### Task input
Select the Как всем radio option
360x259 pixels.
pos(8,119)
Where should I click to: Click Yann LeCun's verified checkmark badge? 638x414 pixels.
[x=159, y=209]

### Exercise instructions
Your answer must be the line holding "Where should I" plus every later line to the end of the records, copied exactly.

### Exercise answer
Where should I click to: Click Yann LeCun's verified checkmark badge? 638x414 pixels.
[x=159, y=209]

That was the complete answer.